Pixel coordinate grounding data:
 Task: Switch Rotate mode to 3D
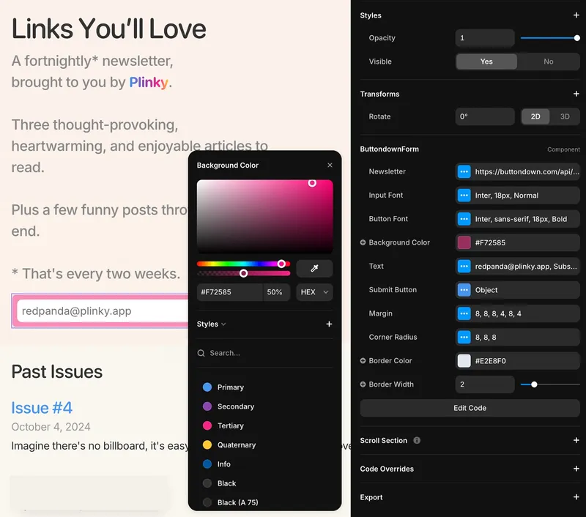coord(564,116)
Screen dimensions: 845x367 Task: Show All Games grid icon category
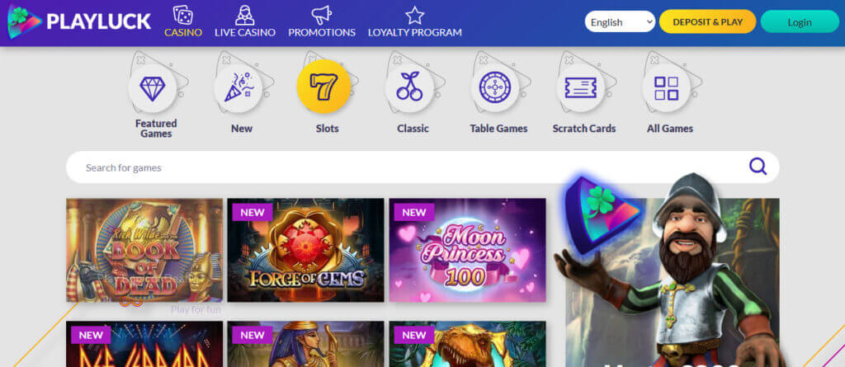click(666, 88)
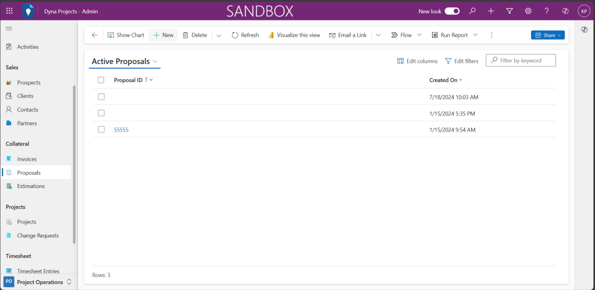Image resolution: width=595 pixels, height=290 pixels.
Task: Open the Project Operations area switcher
Action: point(40,282)
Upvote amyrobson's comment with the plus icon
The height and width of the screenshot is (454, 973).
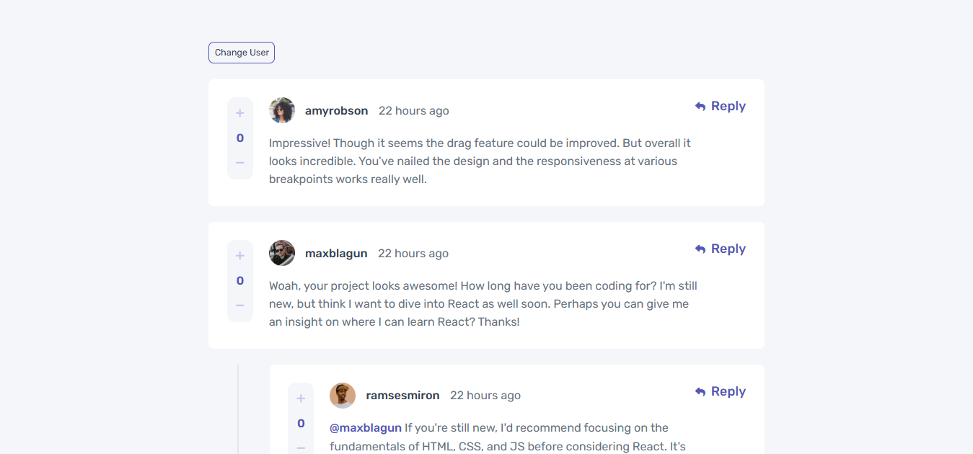(240, 113)
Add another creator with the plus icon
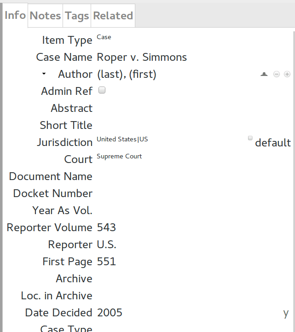Image resolution: width=295 pixels, height=332 pixels. click(287, 74)
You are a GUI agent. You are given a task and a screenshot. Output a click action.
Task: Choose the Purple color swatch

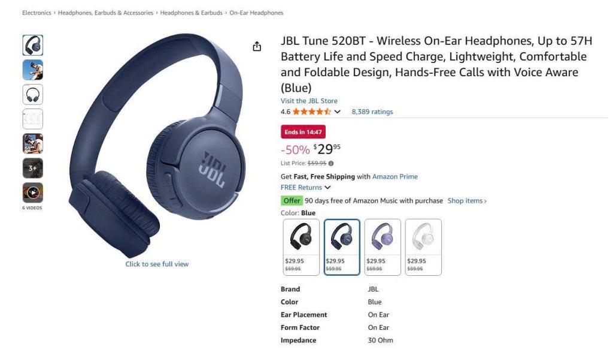(383, 247)
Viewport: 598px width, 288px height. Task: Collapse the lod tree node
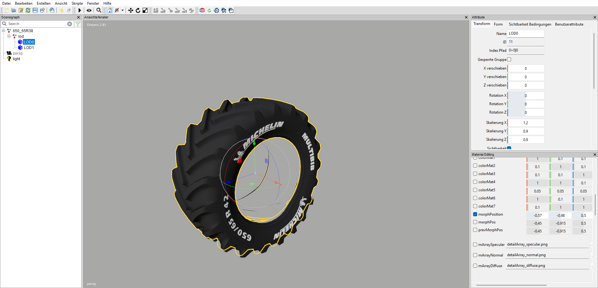(x=9, y=36)
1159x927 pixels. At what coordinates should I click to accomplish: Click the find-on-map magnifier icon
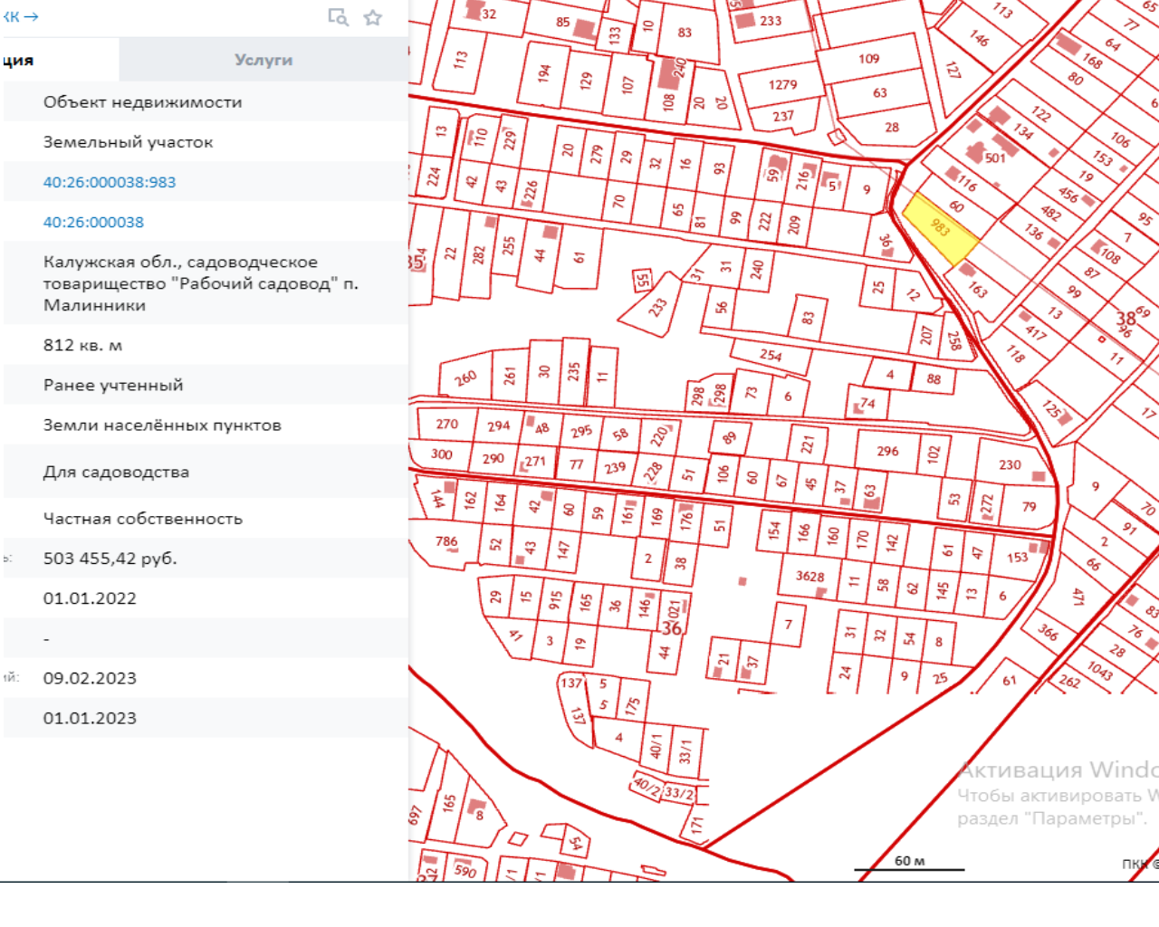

_EXERCISE_
The records above must be printed exactly, but the pictures they hold should be omitted.

_EXERCISE SOLUTION_
 Task: Switch Rotate mode to 3D
coord(564,116)
Screen dimensions: 845x367 Task: Show All Games grid icon category
click(666, 88)
Image resolution: width=595 pixels, height=290 pixels.
Task: Open the Project Operations area switcher
Action: point(40,282)
Upvote amyrobson's comment with the plus icon
The height and width of the screenshot is (454, 973).
(240, 113)
Add another creator with the plus icon
Image resolution: width=295 pixels, height=332 pixels. click(287, 74)
You are a GUI agent. You are given a task and a screenshot. Output a click action.
Task: Choose the Purple color swatch

(383, 247)
Viewport: 598px width, 288px height. Task: Collapse the lod tree node
(x=9, y=36)
1159x927 pixels. At what coordinates should I click to accomplish: Click the find-on-map magnifier icon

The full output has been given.